CLEVELAND (WJW) — Cleveland Clinic Lutheran Hospital recently launched its first psychedelic clinical trial using LSD to treat anxiety disorders, the most common psychiatric disorders in the U.S.

The efficacy, durability, and safety of LSD as a treatment for generalized anxiety disorder is the focus of the dose-finding study for patients who have not benefited from prescribed medications.

Patients would be monitored for 12 hours while dosed in the double-blind, randomized, clinical trial sponsored by Mind Medicine Inc. An anxiety assessment is scheduled after four weeks of participation.

“Eventually, one day down the line, we’re looking to see if LSD could be approved by the FDA as a treatment for anxiety,” said Dr. Brian Barnett, co-director of the Treatment Resistant Depression Clinic at the Cleveland Clinic.

The trial is currently enrolling patients, to the excitement of those beyond Ohio’s border hopeful for positive results.

“I’ve used psychedelic plant medicine to help me grow spiritually and emotionally,” said Julie Barron, president of the Michigan Psychedelic Society. “I’m all for it. I’ve personally used it. I’ve seen improvement. I would use it again.”

Barnett reports this psychedelic study is one of two in the state currently underway. Ohio State University is also researching the benefits of psychedelic use. The university is examining the safety and efficacy of psilocybin-assisted therapy to treat veterans with post-traumatic stress disorder.

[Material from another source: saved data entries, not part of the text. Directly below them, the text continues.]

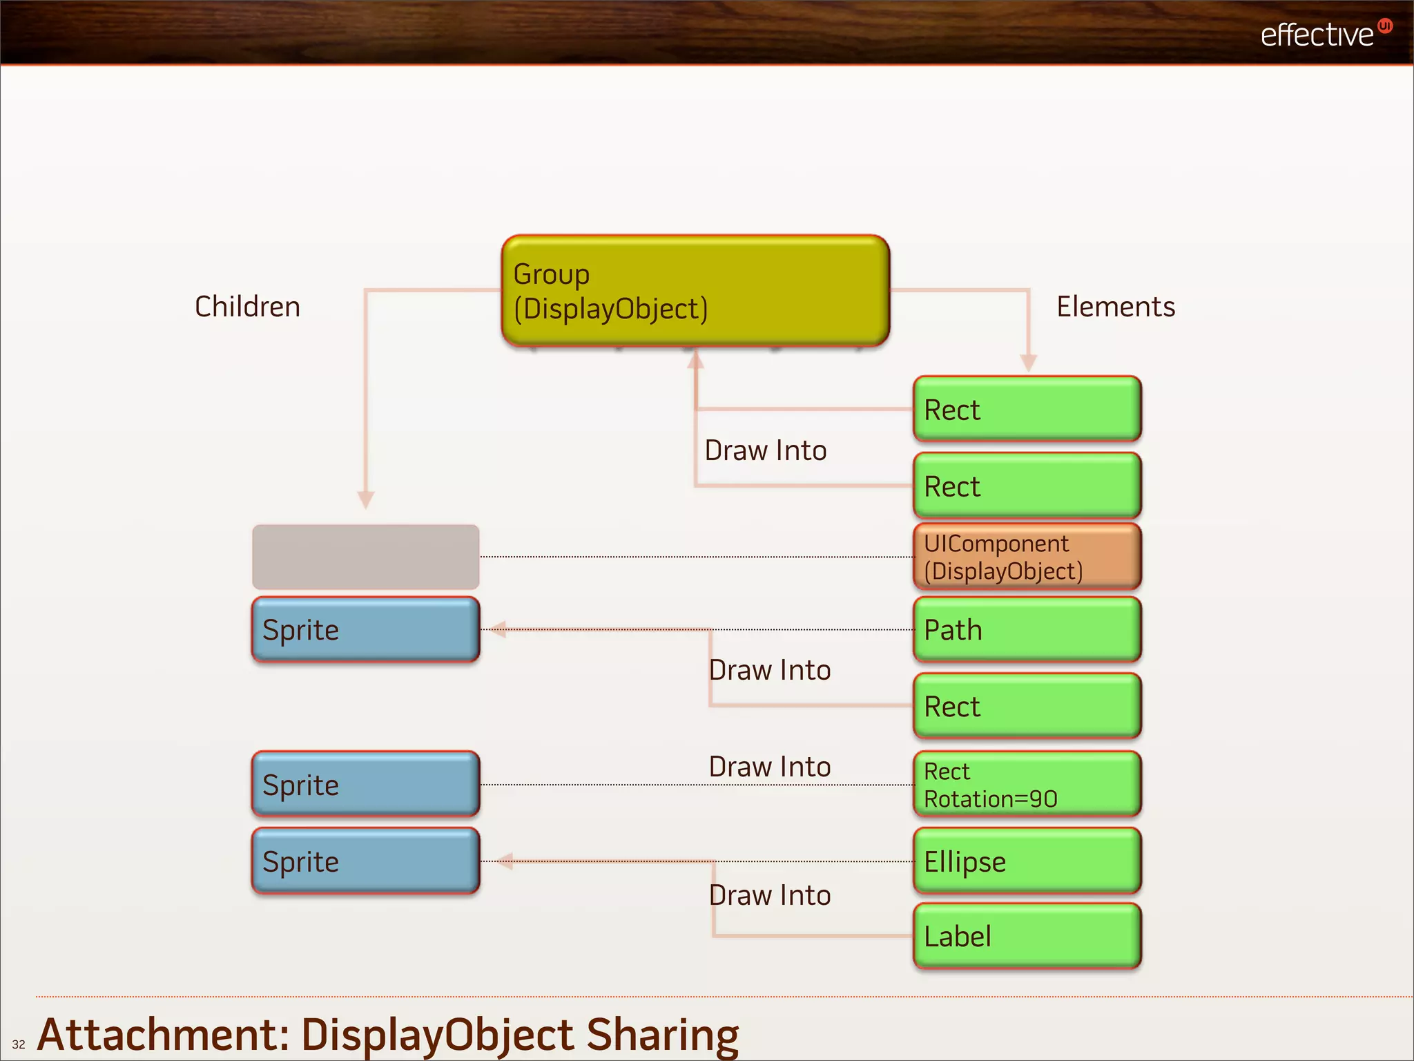
Task: Click the Elements label text
Action: [1115, 307]
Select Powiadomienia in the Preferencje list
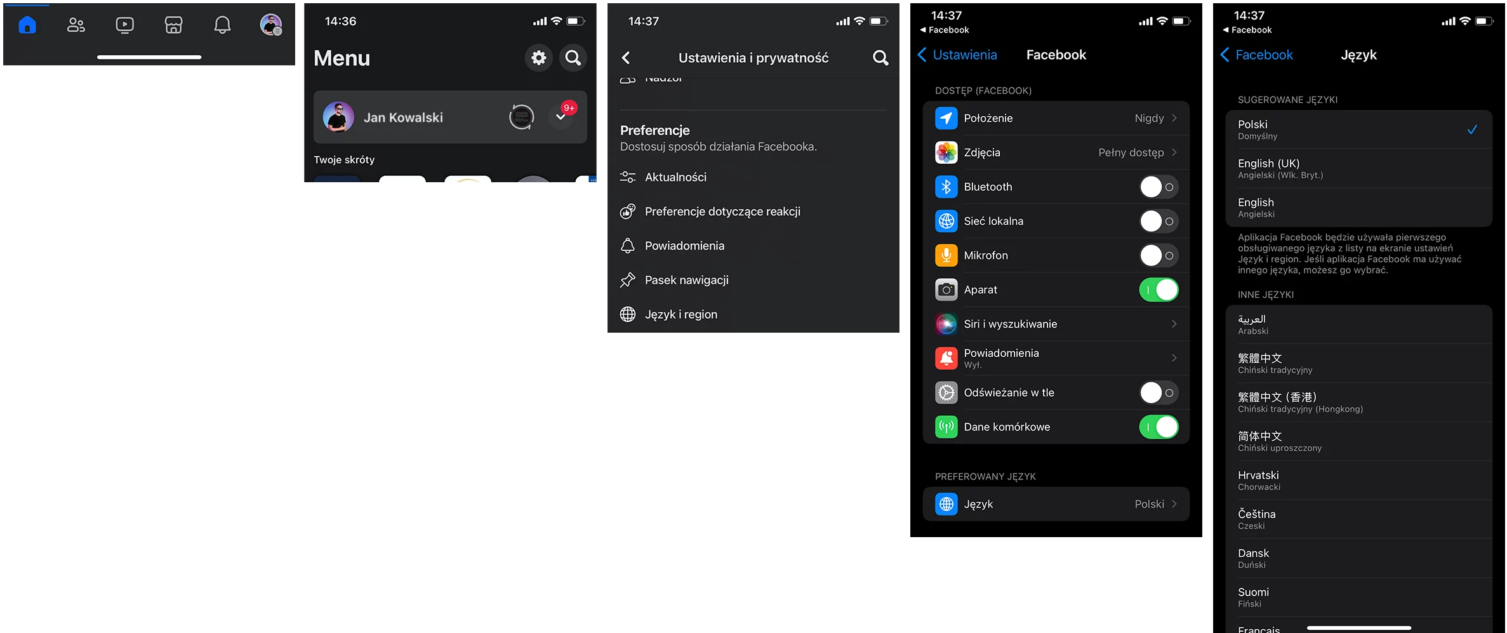Image resolution: width=1507 pixels, height=633 pixels. coord(684,246)
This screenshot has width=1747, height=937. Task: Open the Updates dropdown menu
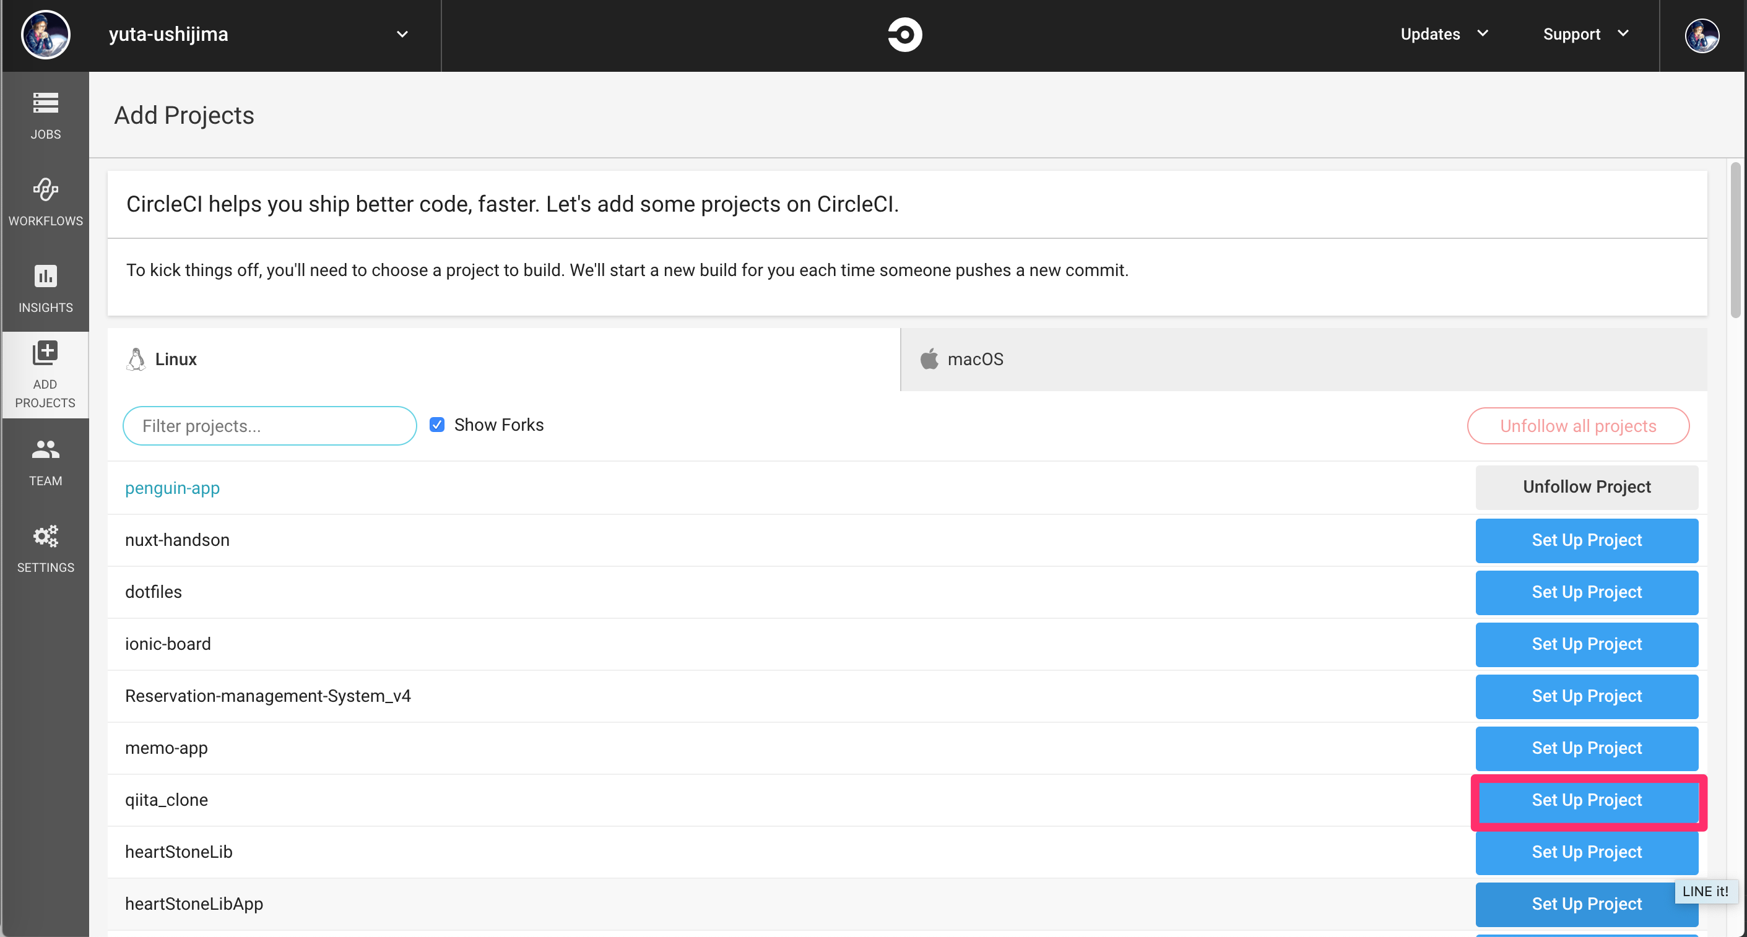(1444, 35)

“It’s this combination of this spiritual and insight experience that seems to be related to the improvement that people are experiencing in the days and weeks and months after these treatments,” said Alan Davis, the director of the Center for Psychedelic Drug Research and Education at OSU. “People are talking about how these new realizations and insights have helped them make different choices in their life.”

Psychedelic treatments have a complicated history.

“A lot of baggage tied to it historically,” said Barnett. “A lot has changed in the last 50 years since it became illegal, but in the 1950s and 1960s, LSD was used as a treatment for a variety of psychiatric conditions and addictions and there were very promising data … and now we’re picking up that work.”

Some patients will receive higher doses of LSD than others and some will get a placebo. Barnett said a “full-on psychedelic experience” can vary from patient to patient. Some have previously reported a profound religious or spiritual presence while dosed.

“Patients can experience changes in their perception, changes in their mood. Memories can come up that might have special meaning for them,” he said.

Depending on its results, the study could establish a game-changing framework for the psychedelic treatment of anxiety disorders.

“Might present an opportunity to get treatment more episodically,” said Barnett. “Maybe a couple of times a year because results of other psychedelic trials have shown sustained benefits.”